Verbatim copy, pictures excluded: every line from the one with "Where should I" through the final line of the data below, and no other line.

> [Records for the task]:

########

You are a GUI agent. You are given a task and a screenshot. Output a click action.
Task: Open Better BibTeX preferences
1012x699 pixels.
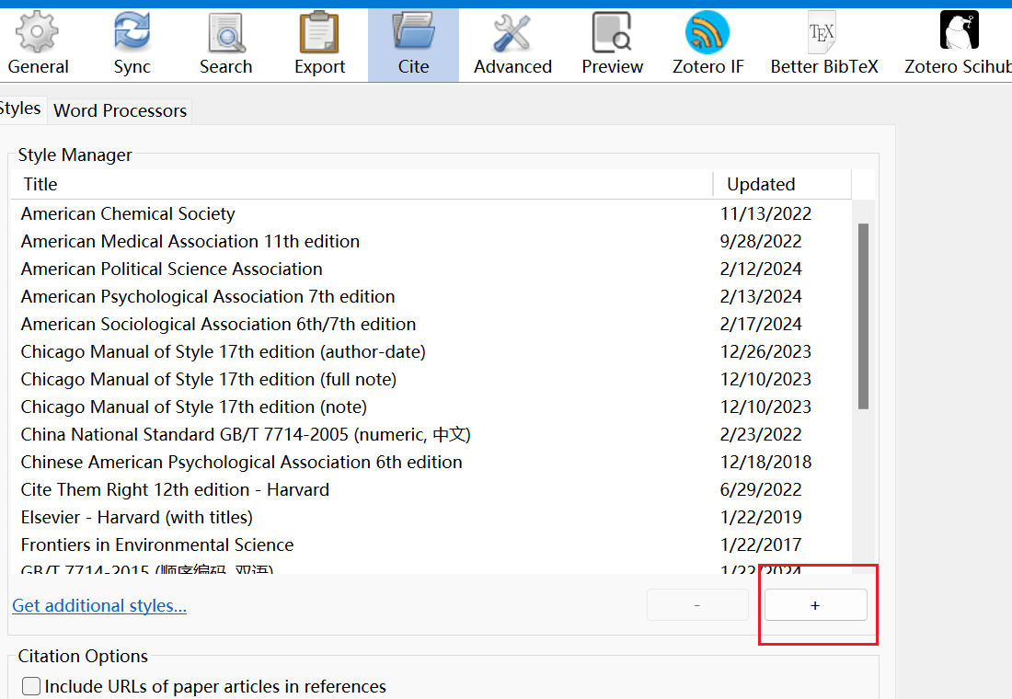click(823, 43)
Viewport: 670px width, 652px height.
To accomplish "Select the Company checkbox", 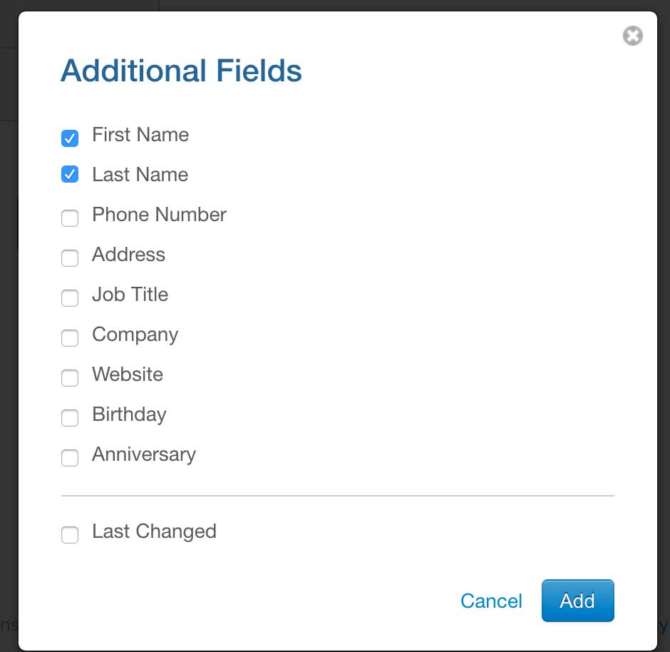I will click(x=70, y=338).
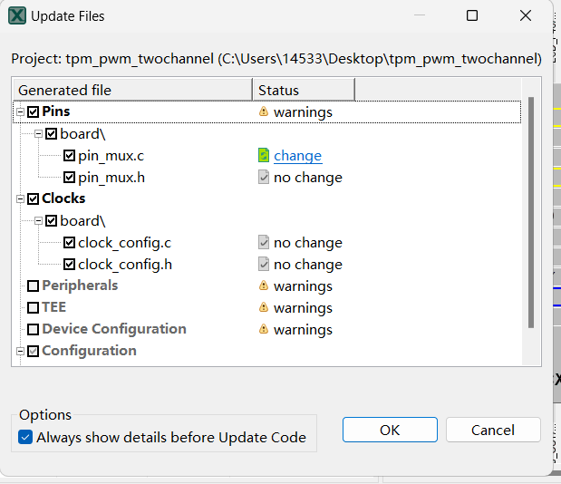Viewport: 561px width, 484px height.
Task: Uncheck the Pins group checkbox
Action: [x=34, y=112]
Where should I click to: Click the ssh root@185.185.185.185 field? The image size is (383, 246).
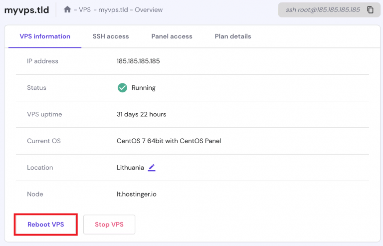coord(322,10)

########

> [Answer area]:
Where should I click to: Click the ssh root@185.185.185.185 field? The image size is (383, 246).
coord(322,10)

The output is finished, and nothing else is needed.